Task to carry out:
When a line of the entries contains the word "will", report that line.

Data section:
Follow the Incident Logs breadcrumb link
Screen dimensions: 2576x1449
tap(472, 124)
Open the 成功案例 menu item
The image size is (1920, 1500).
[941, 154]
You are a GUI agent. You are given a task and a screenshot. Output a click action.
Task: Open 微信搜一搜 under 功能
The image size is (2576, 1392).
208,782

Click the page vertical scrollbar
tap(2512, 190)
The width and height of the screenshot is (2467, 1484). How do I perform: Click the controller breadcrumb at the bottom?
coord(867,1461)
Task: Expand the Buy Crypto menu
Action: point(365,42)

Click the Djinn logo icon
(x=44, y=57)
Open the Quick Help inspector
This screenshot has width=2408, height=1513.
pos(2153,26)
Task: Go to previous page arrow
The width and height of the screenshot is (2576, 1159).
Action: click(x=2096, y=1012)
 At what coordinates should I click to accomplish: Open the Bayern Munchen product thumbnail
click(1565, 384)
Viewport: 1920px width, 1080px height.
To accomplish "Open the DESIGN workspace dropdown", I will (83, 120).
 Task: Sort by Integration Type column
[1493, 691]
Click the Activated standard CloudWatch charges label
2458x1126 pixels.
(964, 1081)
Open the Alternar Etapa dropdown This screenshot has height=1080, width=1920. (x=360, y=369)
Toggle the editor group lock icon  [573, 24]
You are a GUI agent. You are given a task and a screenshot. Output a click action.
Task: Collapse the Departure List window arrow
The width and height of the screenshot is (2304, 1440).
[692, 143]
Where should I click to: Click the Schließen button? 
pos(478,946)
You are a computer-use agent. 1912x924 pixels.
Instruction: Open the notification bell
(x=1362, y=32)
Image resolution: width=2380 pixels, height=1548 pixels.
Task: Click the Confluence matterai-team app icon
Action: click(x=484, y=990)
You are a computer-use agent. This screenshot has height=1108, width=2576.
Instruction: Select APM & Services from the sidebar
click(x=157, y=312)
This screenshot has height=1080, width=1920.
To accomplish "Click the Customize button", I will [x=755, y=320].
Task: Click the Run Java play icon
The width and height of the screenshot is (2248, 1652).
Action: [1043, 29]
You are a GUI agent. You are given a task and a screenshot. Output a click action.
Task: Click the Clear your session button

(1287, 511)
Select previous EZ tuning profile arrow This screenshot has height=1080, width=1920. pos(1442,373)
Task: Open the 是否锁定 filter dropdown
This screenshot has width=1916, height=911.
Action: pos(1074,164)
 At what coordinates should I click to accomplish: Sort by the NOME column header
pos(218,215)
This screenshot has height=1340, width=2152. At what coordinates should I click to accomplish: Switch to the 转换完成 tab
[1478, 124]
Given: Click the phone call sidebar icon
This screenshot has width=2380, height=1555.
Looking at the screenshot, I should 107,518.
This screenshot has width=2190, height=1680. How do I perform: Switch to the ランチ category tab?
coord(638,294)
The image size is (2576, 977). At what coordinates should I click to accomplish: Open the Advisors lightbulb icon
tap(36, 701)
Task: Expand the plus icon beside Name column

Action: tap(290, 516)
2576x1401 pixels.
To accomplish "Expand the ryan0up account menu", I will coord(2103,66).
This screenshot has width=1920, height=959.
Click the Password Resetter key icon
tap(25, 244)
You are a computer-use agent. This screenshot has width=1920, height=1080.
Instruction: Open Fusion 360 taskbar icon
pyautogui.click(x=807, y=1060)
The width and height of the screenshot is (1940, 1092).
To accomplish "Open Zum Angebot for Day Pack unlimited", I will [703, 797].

Solution to the problem:
To accomplish "Open the DESIGN workspace dropdown", I will (83, 120).
To accomplish "Click the Customize button", I will [x=755, y=320].
To accomplish "Expand the ryan0up account menu", I will coord(2103,66).
To accomplish "Open Zum Angebot for Day Pack unlimited", I will [703, 797].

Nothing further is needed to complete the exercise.